▶ **DEINE AUFGABE**:
Schreibe den Abschnitt des Zeitungsartikels über den Lärmschutz an der Anhalter Bahn, der mit den Worten um „Potsdamer Neueste Nachrichten“ einsetzt und mit „Treppe vorlieb nahmen.“ schließt, erneut ab und benenne darin „Info-Abend“ überall in „Informationsabend“ um.

Potsdamer Neueste Nachrichten 16.11.05
Geschliffene
Schienen reichen nicht
Über 250 Kleinmachnower kamen zum Info-Abend über den Lärmschutz an der
Anhalter Bahn
Teltow - Immer mehr Teltower fordern Lärmschutzmaßnahmen
entlang der Anhalter-Bahnstrecke seit bekannt ist, dass auch die Dresdner Bahn
bald über diese Schienen rollen wird (PNN berichteten). Mit doppelt so viel
Zügen, geplant sind täglich 218, sei zu rechnen, so die Lokale Initiative
„Lärmschutz Anhalter Bahn“, die am Montag zu einem weiteren Info-Abend in die
Grundschule 2 einlud. Der Andrang war so groß, dass der Saal für die rund 250
Bürger nicht mehr ausreichte und viele mit einem Platz auf dem Flur und der
Treppe vorlieb nahmen.

▶ **EINGABEDATEN**:
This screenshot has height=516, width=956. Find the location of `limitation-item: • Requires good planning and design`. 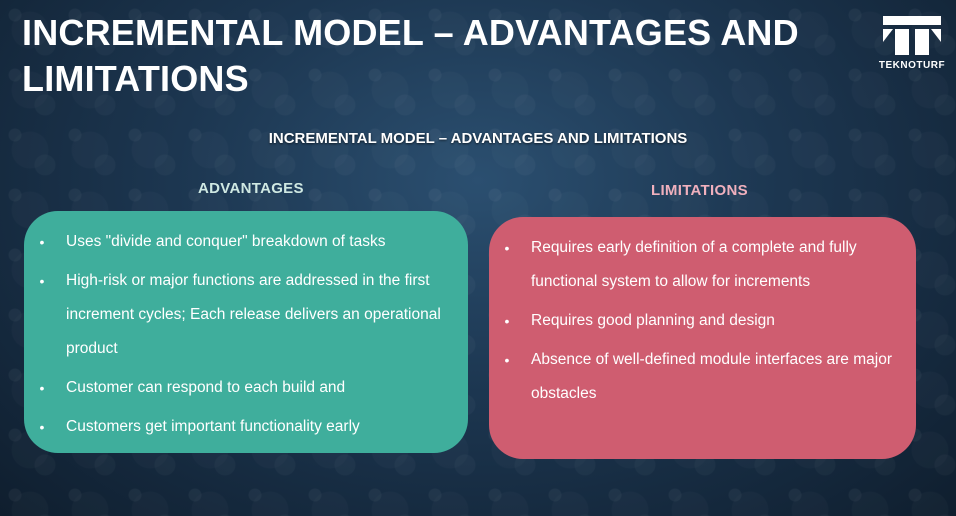

limitation-item: • Requires good planning and design is located at coordinates (700, 321).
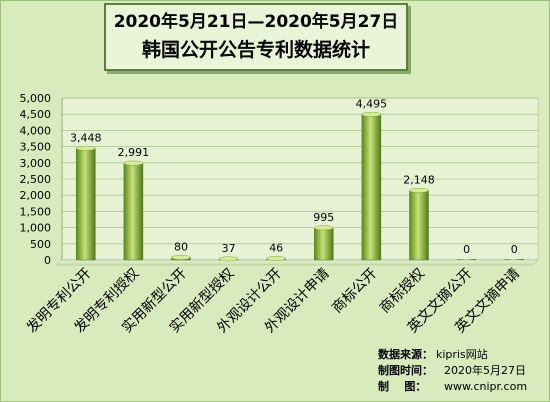 Image resolution: width=550 pixels, height=402 pixels. I want to click on chart-title-box: 2020年5月21日—2020年5月27日 韩国公开公告专利数据统计, so click(256, 37).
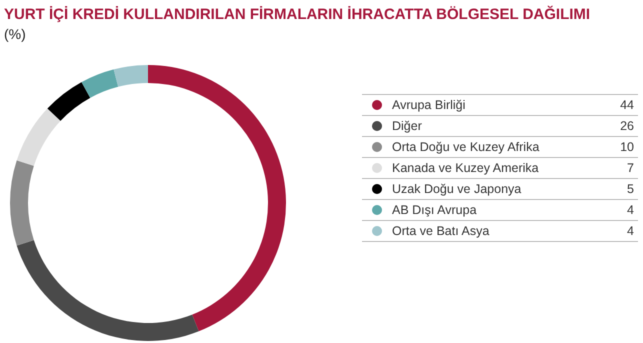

▶ **LÖSUNG ZUR AUFGABE**:
Potsdamer Neueste Nachrichten 16.11.05
Geschliffene
Schienen reichen nicht
Über 250 Kleinmachnower kamen zum Informationsabend über den Lärmschutz an der
Anhalter Bahn
Teltow - Immer mehr Teltower fordern Lärmschutzmaßnahmen
entlang der Anhalter-Bahnstrecke seit bekannt ist, dass auch die Dresdner Bahn
bald über diese Schienen rollen wird (PNN berichteten). Mit doppelt so viel
Zügen, geplant sind täglich 218, sei zu rechnen, so die Lokale Initiative
„Lärmschutz Anhalter Bahn“, die am Montag zu einem weiteren Informationsabend in die
Grundschule 2 einlud. Der Andrang war so groß, dass der Saal für die rund 250
Bürger nicht mehr ausreichte und viele mit einem Platz auf dem Flur und der
Treppe vorlieb nahmen.